Managing large quantities of data is a specialized, mission-critical and difficult task that cannot be undertaken casually. It is expensive to create a lot of data but very easy to muck it up. Each research group must appoint an experienced full-time researcher to take custody of its valuable data. This is not a job for amateurs. If you are intimidated by a raw command line, managing big data is not for you.
It is cripplingly slow and inefficient to transfer lots of small files. Roll small files up into a tarball and transfer that.
tar czf LotsOfMyFiles.tgz myDirectoryContainingLotsOfTinyFiles
The DIRISA object stores are designed for storage, not use. At best you can use the Data Deposit Tool to edit metadata and view the first few lines of files. It is recommended to avoid conducting uploads or downloads of data stored in iRODS directly within a PBS jobscript. You might be wondering, “What about automating my workflow?”
It is generally recommended to perform data transfers separately from jobscripts, either before or after job execution, using dedicated tools and scripts. This approach ensures better control over data transfer processes, reduces the impact on job performance, and enhances jobscript portability and reliability.

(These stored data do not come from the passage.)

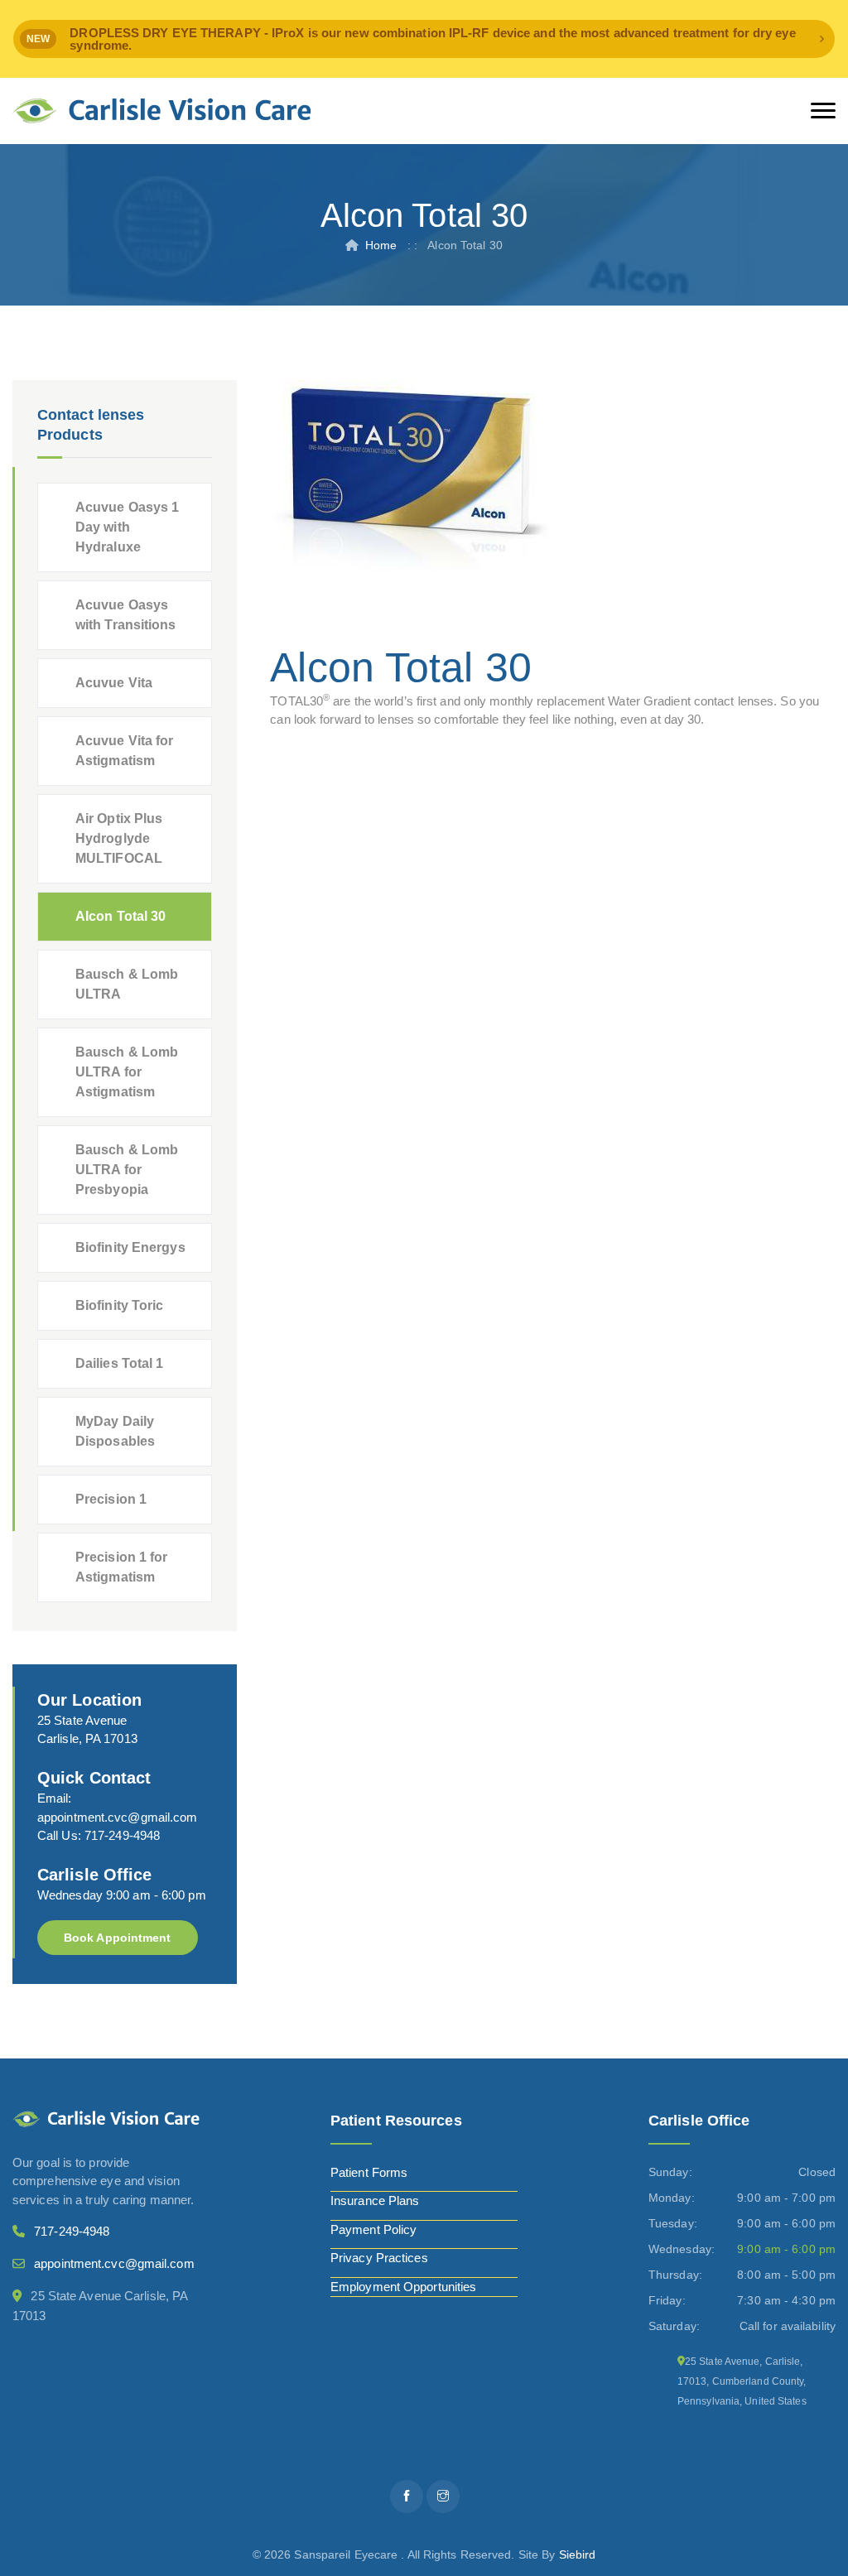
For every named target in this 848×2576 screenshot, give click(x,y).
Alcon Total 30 (120, 916)
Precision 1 (111, 1499)
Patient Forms (368, 2172)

Read the documentation for the iCommands to ensure that you know what these commands and their parameters do.
You are only an i away from permanently deleting valuable data. Proceed with due care.
irm -r myDataDirectory
will delete your data collection at DIRISA.
rm -r myDataDirectory
will irretrievably delete your data on Lustre.
To move really large data files, consider using terminal multiplexers like screen or tmux. These tools allow you to detach from a session, leaving your tasks (such as large data transfers) running in the background. Even if you close the terminal window or your local machine is switched off, the tasks will continue to run. When you're ready, you can open a new terminal window and reattach to the still-running session. This ensures that your tasks continue uninterrupted even when you sign out of LENGAU.